In this article from October 2021, Wolfgang Werner described how he and his team leveraged EventStoreDB to train a ML model for on-demand pricing of special milling cutters. Read the article here.
Wolfgang and his team realised they had the data at hand to train the model:
“That’s one of the benefits of event-sourced systems: you end up with a treasure trove of data, the event log, that can be interpreted after the fact to answer questions that come up without even having considered the question at design time.”
They leveraged ESDB’s projections capability to replay the data and capture it in a Jupyter notebook:
“For known grinding times, the training data set, we created a projection in EventStoreDB that extracted the grinding times for each order along with the article number of the produced product. Luckily, the grinding times were recorded as part of the grinding.stopped event explicitly. But even if it hadn’t been, it would have been trivial to compute them based on ‘work started’ and ‘work stopped’ time per order.”
The developers who implemented this were not highly experienced data scientists, none of the developers involved with the project had prior experience with machine learning.
"Keeping an ordered sequence of events that can be replayed into various models and then, once trained, to react in real time represents an amazing opportunity to naturally leverage an enterprise's fundamental line of business data in powerful AI/ML scenarios."
Event sourcing (the underlying event log) enabled this opportunity:
“If we hadn’t modelled our work logging solution as an event-sourced system, the data required would not have been available to us. Gathering that data by experiment or simulations alone would have been either prohibitively expensive and/or wouldn’t have given us a data set having the required size and quality.”
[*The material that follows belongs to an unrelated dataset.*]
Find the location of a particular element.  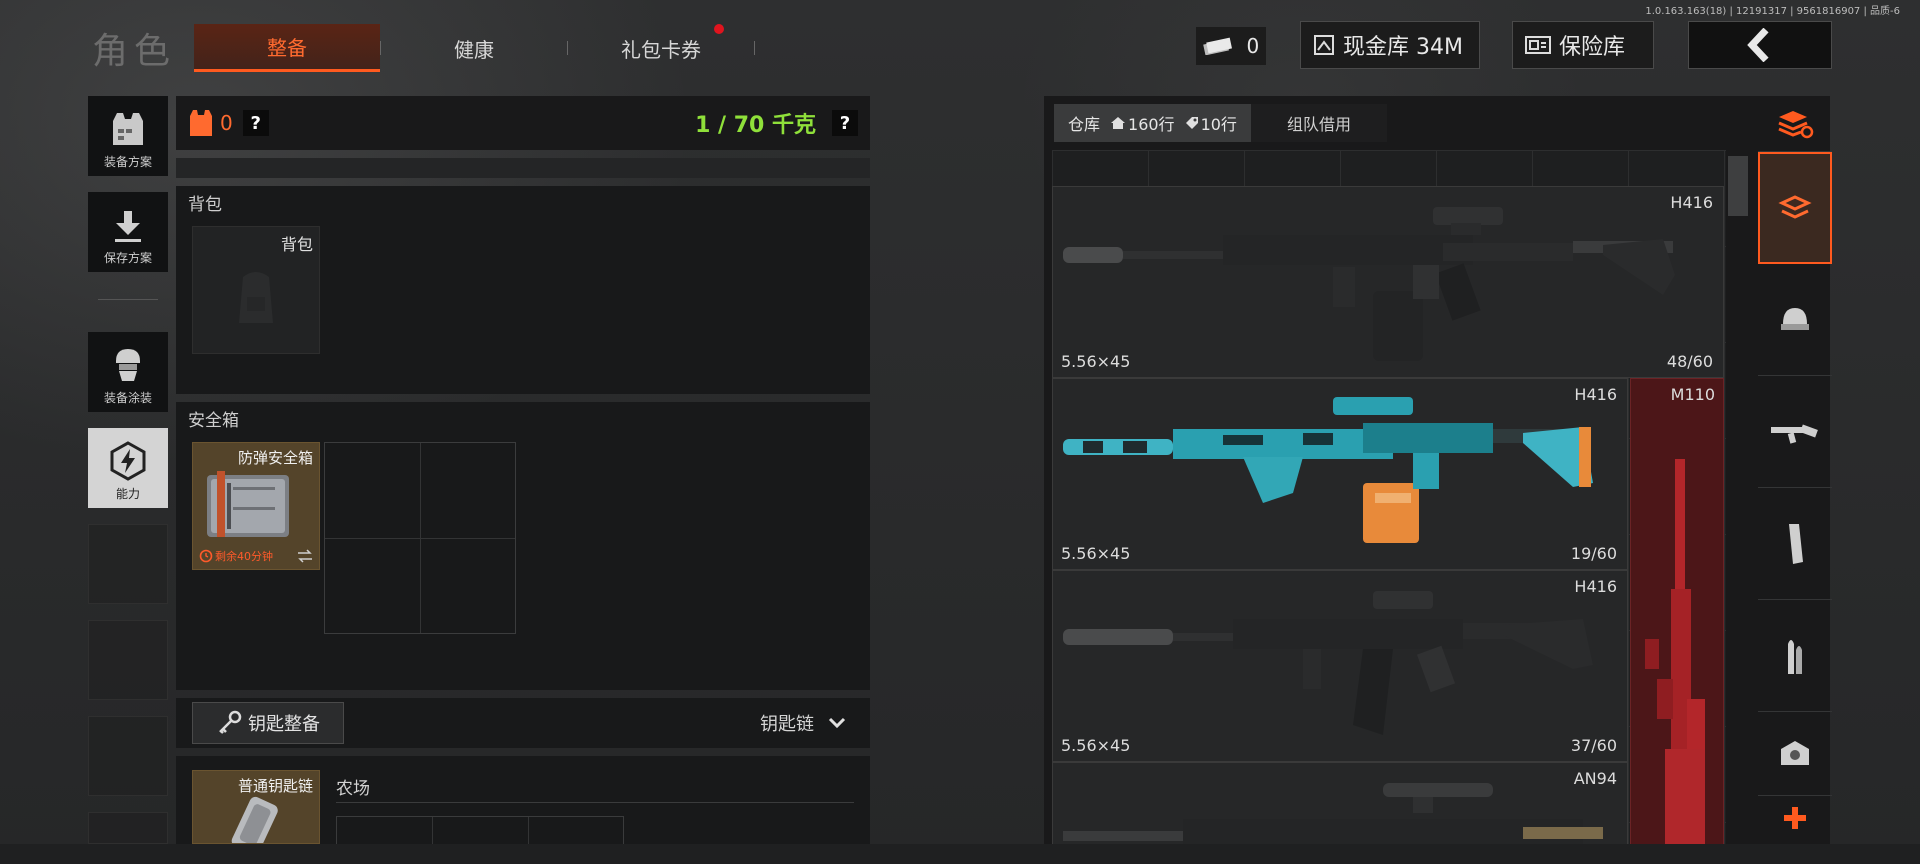

storage-rows-main: 160行 is located at coordinates (1152, 124).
As new events come into the system the model can be continuously improved:
“As the event log grows, so does the size of the training data set. By repeating the training process outlined above with an updated training set will allow to further increase the model’s accuracy. Additionally, reviewing predictions, comparing them with actual grinding times, and feeding the result back into the training process can be used as an additional enhancement, if need be. This could even be done in an automated fashion using continuous integration (CI) pipelines, making the model more accurate without human interaction.”
Ultimately, keeping an event log, with the business context (like the Work.Stopped event mentioned above) is powerful for machine learning scenarios - especially combined with projections, replay, and streaming.
Event sourcing as a pattern helps you build the type of applications that meet the requirements of modern systems (distributed, modular, real time, etc) and as a by-product, by persisting events in an event log (the sequence of state changes) provides an ideal underlying data model for AI/ML both from a training and agent perspective.